### Comparing Flow vs Flow+Payload

Reading CIC-IoT Undersampled Version having both flow and payload features

In [80]:
import pandas as pd
df=pd.read_csv('Datasets/undersampled_iot23_dataset.csv')

In [81]:
# Step 1: Get the count of instances per class
target_instances = 2000

# Step 2: Undersample or oversample each class to have exactly 2500 instances
balanced_df = pd.DataFrame()  # Empty dataframe to store balanced data

for label in df['label'].unique():
    class_subset = df[df['label'] == label]
    
    # If class has more than 2500 instances, undersample
    if len(class_subset) > target_instances:
        class_subset = class_subset.sample(target_instances, random_state=42)
    
    # If class has less than 2500 instances, oversample
    #elif len(class_subset) < target_instances:
    #    class_subset = class_subset.sample(target_instances, replace=True, random_state=42)
    
    # Append the balanced class subset to the balanced dataframe
    balanced_df = pd.concat([balanced_df, class_subset])

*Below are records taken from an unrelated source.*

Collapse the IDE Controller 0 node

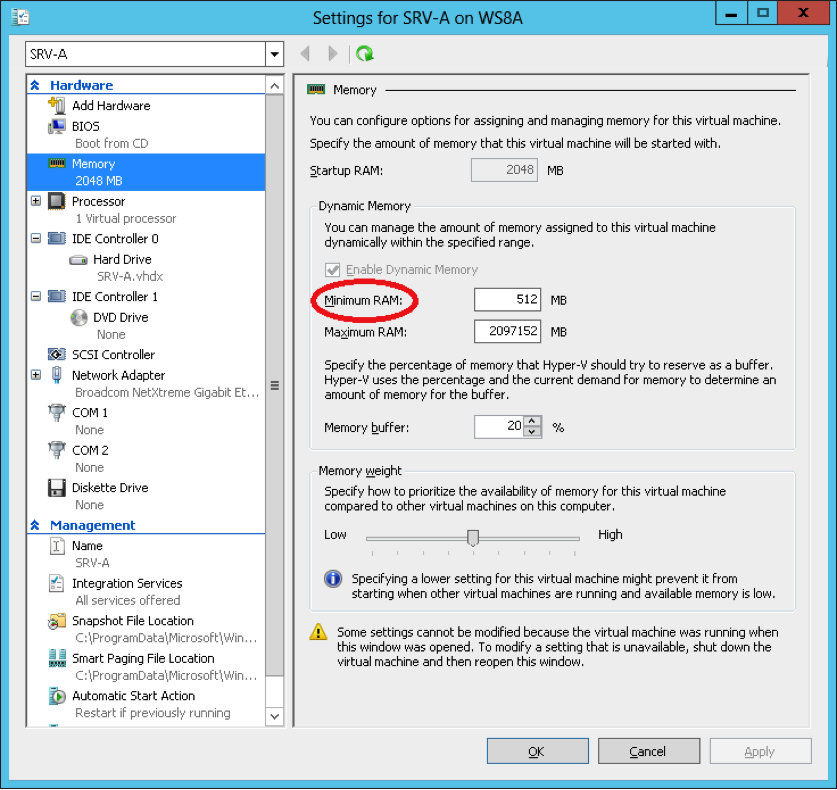[35, 238]
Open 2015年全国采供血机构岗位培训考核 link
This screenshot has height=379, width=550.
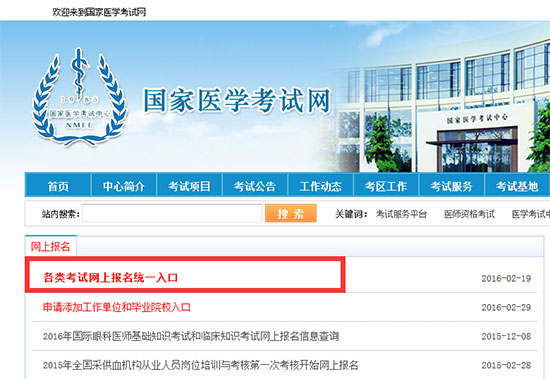click(x=201, y=365)
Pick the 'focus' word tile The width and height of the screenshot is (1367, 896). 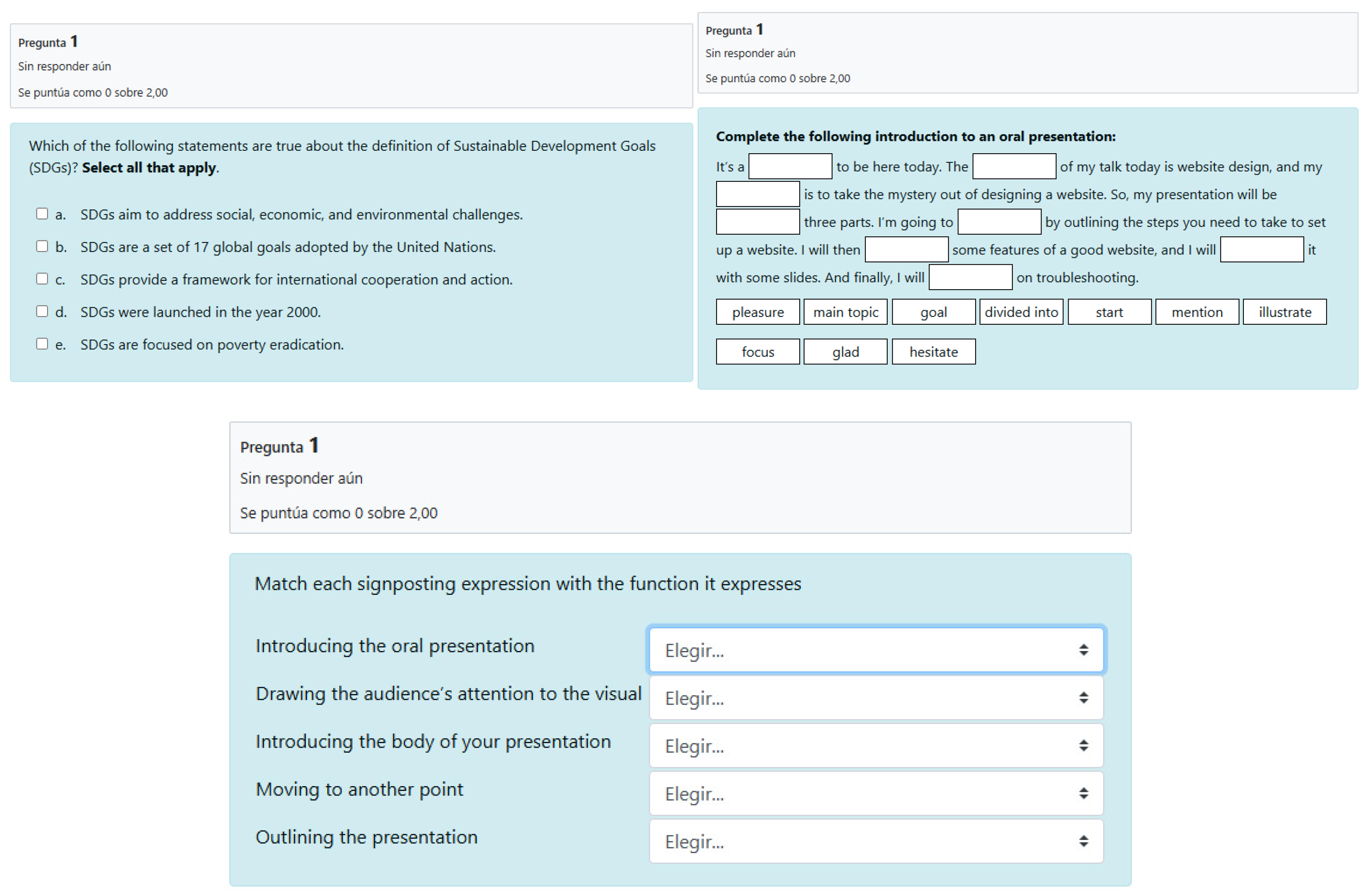757,351
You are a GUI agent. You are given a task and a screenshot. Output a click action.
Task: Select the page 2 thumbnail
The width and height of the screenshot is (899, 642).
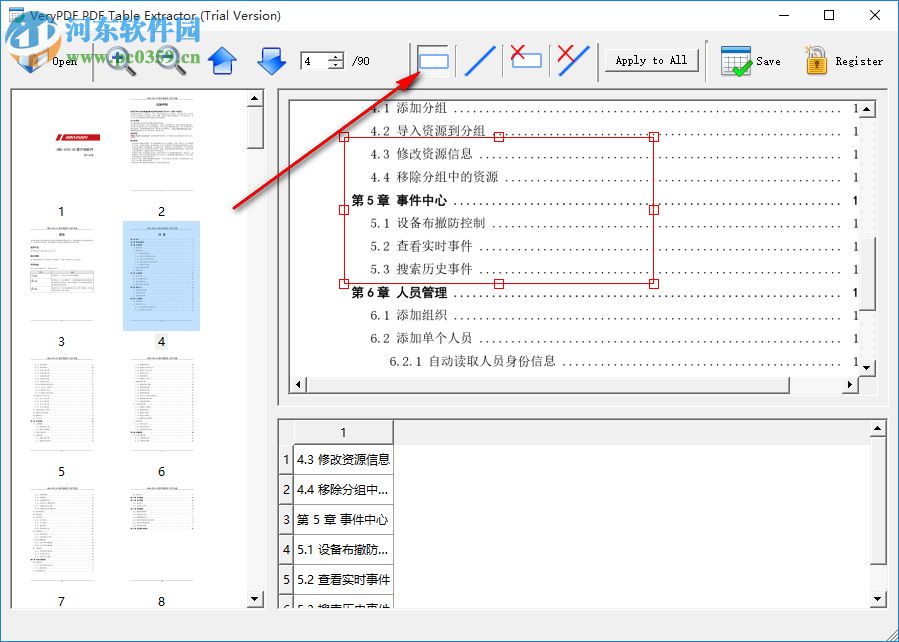tap(161, 145)
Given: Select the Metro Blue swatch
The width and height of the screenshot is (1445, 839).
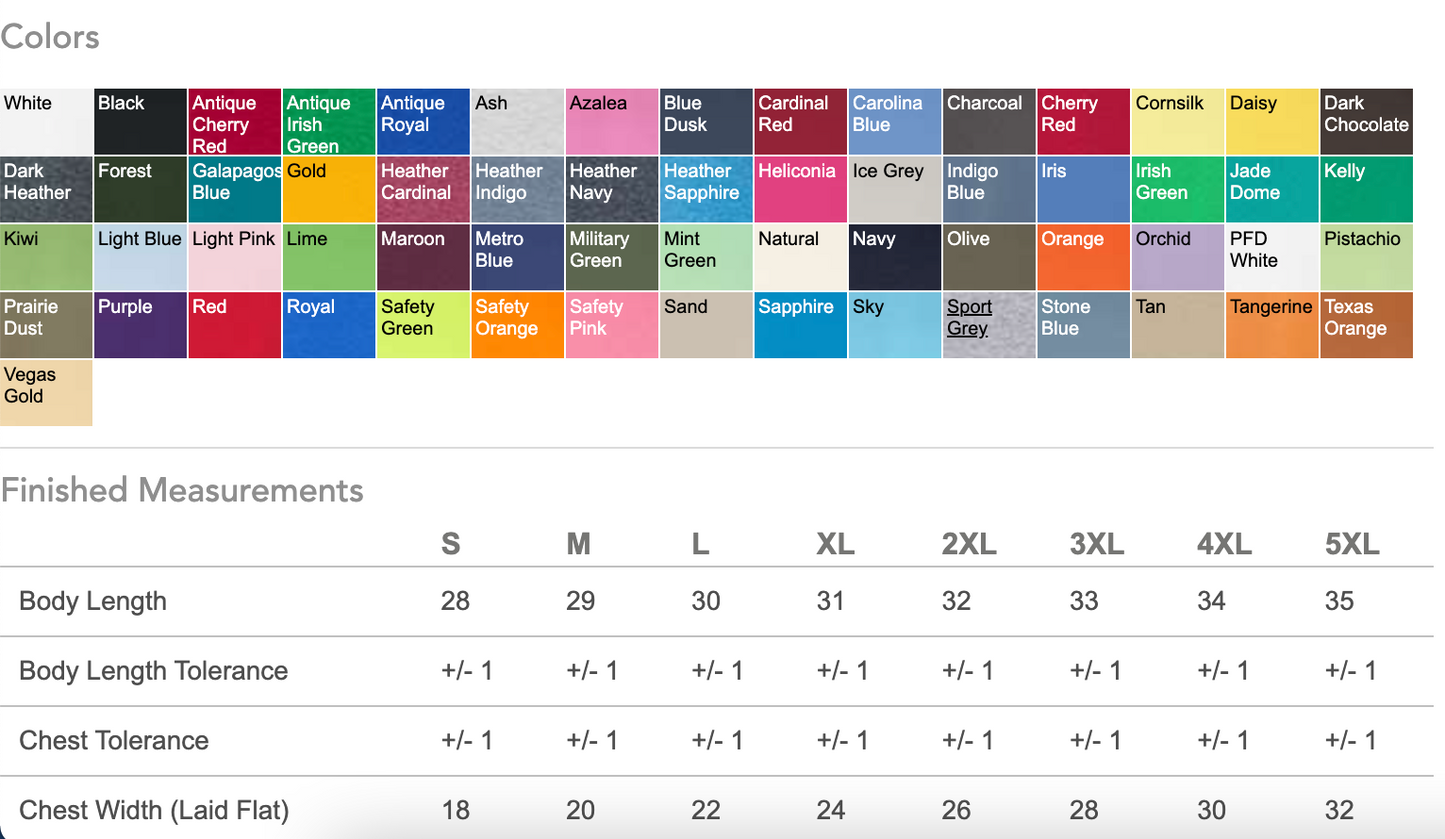Looking at the screenshot, I should pos(517,257).
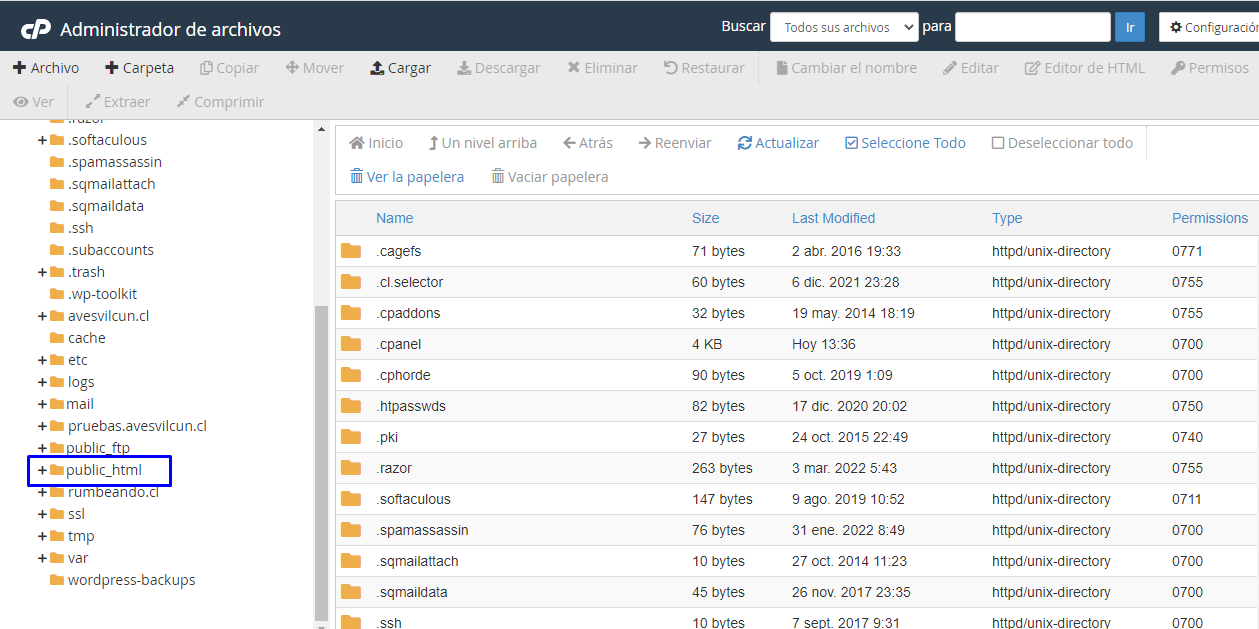Image resolution: width=1259 pixels, height=629 pixels.
Task: Click the Ir search button
Action: coord(1130,27)
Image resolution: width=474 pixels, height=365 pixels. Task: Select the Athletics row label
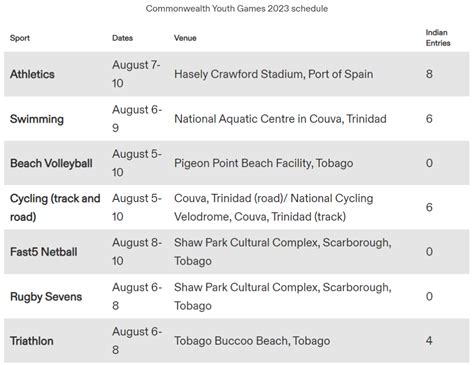coord(32,74)
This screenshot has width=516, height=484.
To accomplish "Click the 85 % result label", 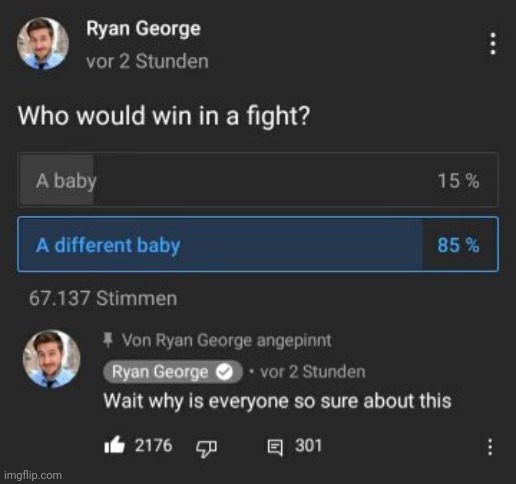I will coord(458,245).
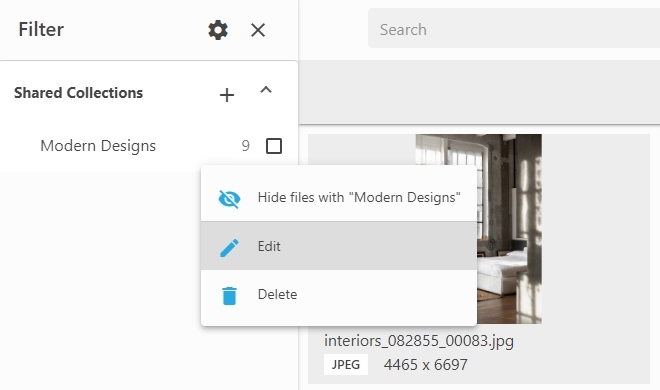The image size is (660, 390).
Task: Open filter settings gear icon
Action: 218,30
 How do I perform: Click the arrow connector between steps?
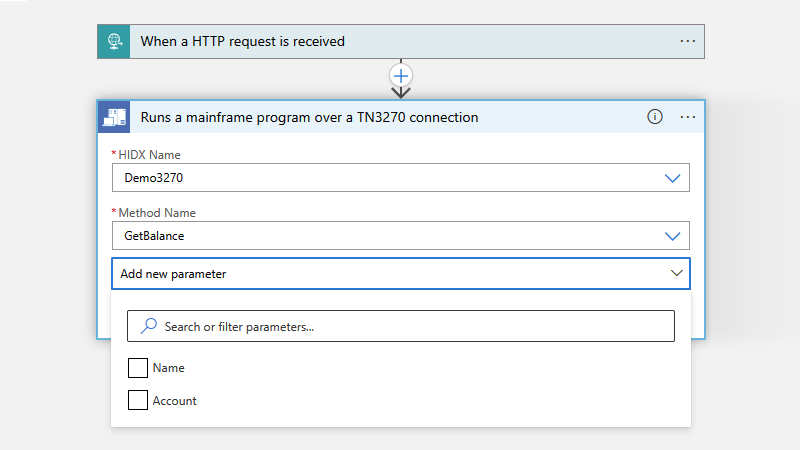pos(401,92)
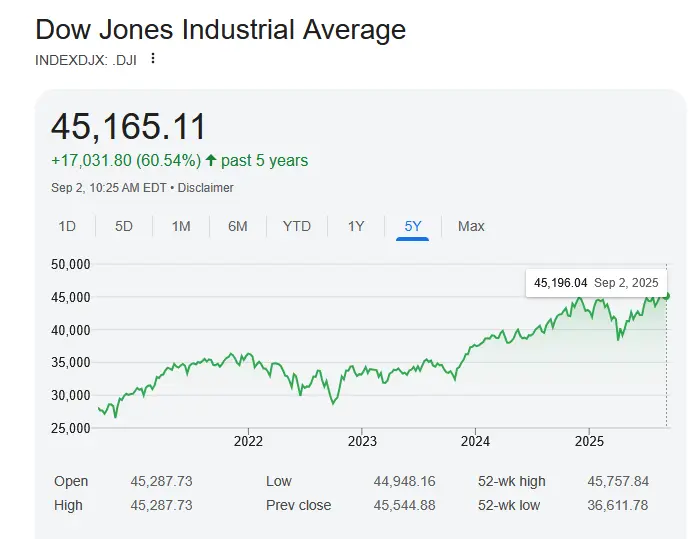Click the Dow Jones Industrial Average title
This screenshot has width=697, height=539.
[x=220, y=29]
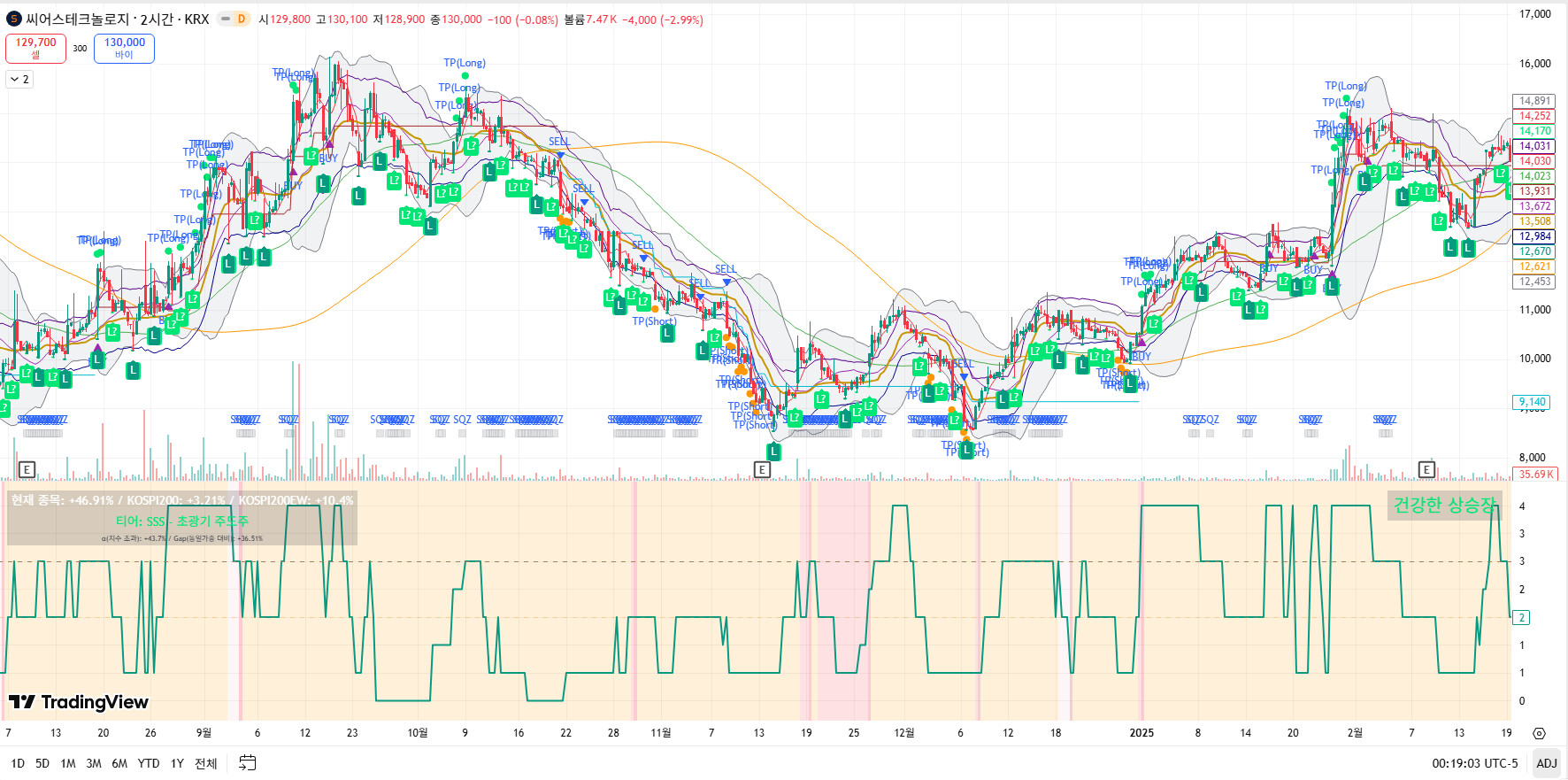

# Reset index of the final balanced dataframe
balanced_df = balanced_df.reset_index(drop=True)

In [83]:
# Define the mapping dictionary
label_mapping = {
    'Backdoor_Malware': 'webbased',
    'BrowserHijacking': 'webbased',
    'CommandInjection': 'webbased',
    'DDoS-ACK_Fragmentation': 'ddos',
    'DDoS-HTTP_Flood-': 'ddos',
    'DDoS-ICMP_Flood': 'ddos',
    'DDoS-ICMP_Fragmentation': 'ddos',
    'DDoS-PSHACK_Flood': 'ddos',
    'DDoS-RSTFINFlood': 'ddos',
    'DDoS-SYN_Flood': 'ddos',
    'DDoS-SlowLoris': 'ddos',
    'DDoS-SynonymousIP_Flood': 'ddos',
    'DDoS-TCP_Flood': 'ddos',
    'DDoS-UDP_Flood': 'ddos',
    'DDoS-UDP_Fragmentation': 'ddos',
    'DNS_Spoofing': 'spoofing',
    'DictionaryBruteForce': 'brute',
    'DoS-HTTP_Flood': 'dos',
    'DoS-SYN_Flood': 'dos',
    'DoS-TCP_Flood': 'dos',
    'DoS-UDP_Flood': 'dos',
    'MITM-ArpSpoofing': 'spoofing',
    'Mirai-udpplain': 'mirai',
    'Recon-HostDiscovery': 'recon',
    'Recon-PortScan': 'recon',
    'SqlInjection': 'webbased',
    'XSS': 'webbased',
    'benign': 'benign'
}

# Apply the mapping to the 'label' column
balanced_df['label_mapped'] = balanced_df['label'].map(label_mapping)



In [84]:
import pandas as pd
from sklearn.utils import resample
import ast 
import string
# Function to convert hex values to ASCII string
def hex_to_ascii(hex_list):
    ascii_str = ''

    #print(len(hex_list))
    for hex_val in hex_list:

    # Split each hex value into pairs and convert them to ASCII characters
      # Split each hex value into pairs and convert them to ASCII characters
      ascii_str += ''.join([chr(int(hex_val[i:i+2], 16)) for i in range(0, len(hex_val), 2)])
      filtered_str = ''.join(filter(lambda x: x in string.printable, ascii_str))
    #print(filtered_str)

    return filtered_str

# Convert each string representation to a list
balanced_df['udps.payload_data_parsed'] = balanced_df['udps.payload_data'].apply(ast.literal_eval)
balanced_df['string'] = balanced_df['udps.payload_data_parsed'].apply(hex_to_ascii)
#s=balanced_df.dropna(subset=['string'])
empty_rows = balanced_df['string'].str.strip().eq('')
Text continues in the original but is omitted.